The sealed nature of the composition is what makes that craft carry the weight it does. Careful composition is not an optimization that produces marginally better outputs. It is the only mechanism by which the designer’s intent reaches the operation at all, and the only mechanism by which that intent has a chance of surviving from the moment of sealing to the moment the user reads the output.
The quality of instructions given to someone to perform a task directly shapes the quality of the result. Anything missing from the instructions will be missing from the work. Anything unclear will be resolved by guesswork, or not at all. The same applies to the composed input of a CxPU operation: the composition is complete or incomplete at the moment of sealing, and the operation will run on whatever was committed.
This is what the series has been building toward across twelve chapters. The mechanics of prefill and decode, the role of the substrate, the distinction between explicit and implicit sense, the discipline of context engineering, the anatomy of the composed prompt, the framing of prefill as compilation and the CxPU as the unit of context processing — all of it has been describing a single architectural primitive.
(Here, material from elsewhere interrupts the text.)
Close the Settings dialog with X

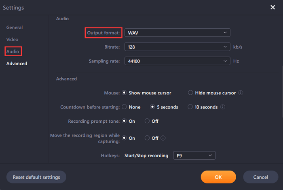[x=273, y=7]
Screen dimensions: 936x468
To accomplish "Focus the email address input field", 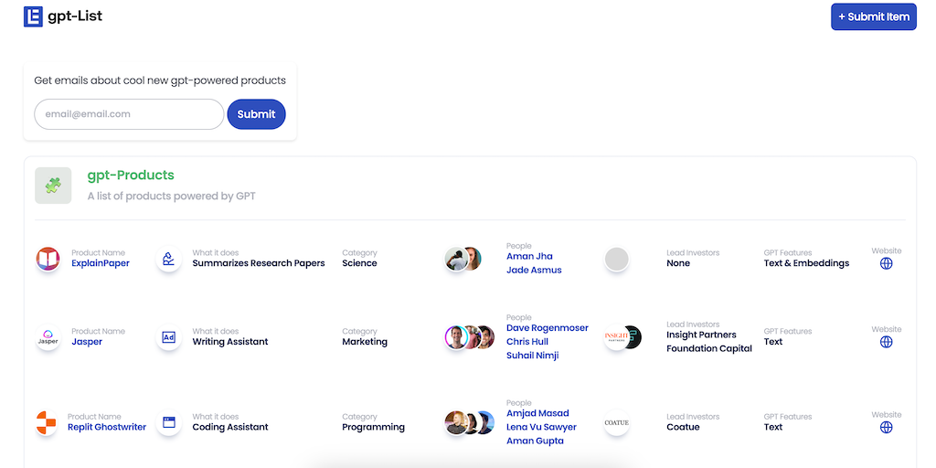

Functional generation is that primitive. Human language is the medium in which it operates. The sealed composition is its vehicle. Durable intent is what the vehicle has to carry. Every system built on LLM inference is built on this primitive, and every technique for working with these systems traces back to the same task: writing durable intent into a composition that will be sealed, processed exactly once, and judged by what the output reflects back.
The craft of composition is a linguistic craft: writing durable intent in human language and committing it to the composition before it is sealed. The finality of the sealed composition is what makes that craft matter, and the human-readable output is what makes the result chainable, extensible, and auditable.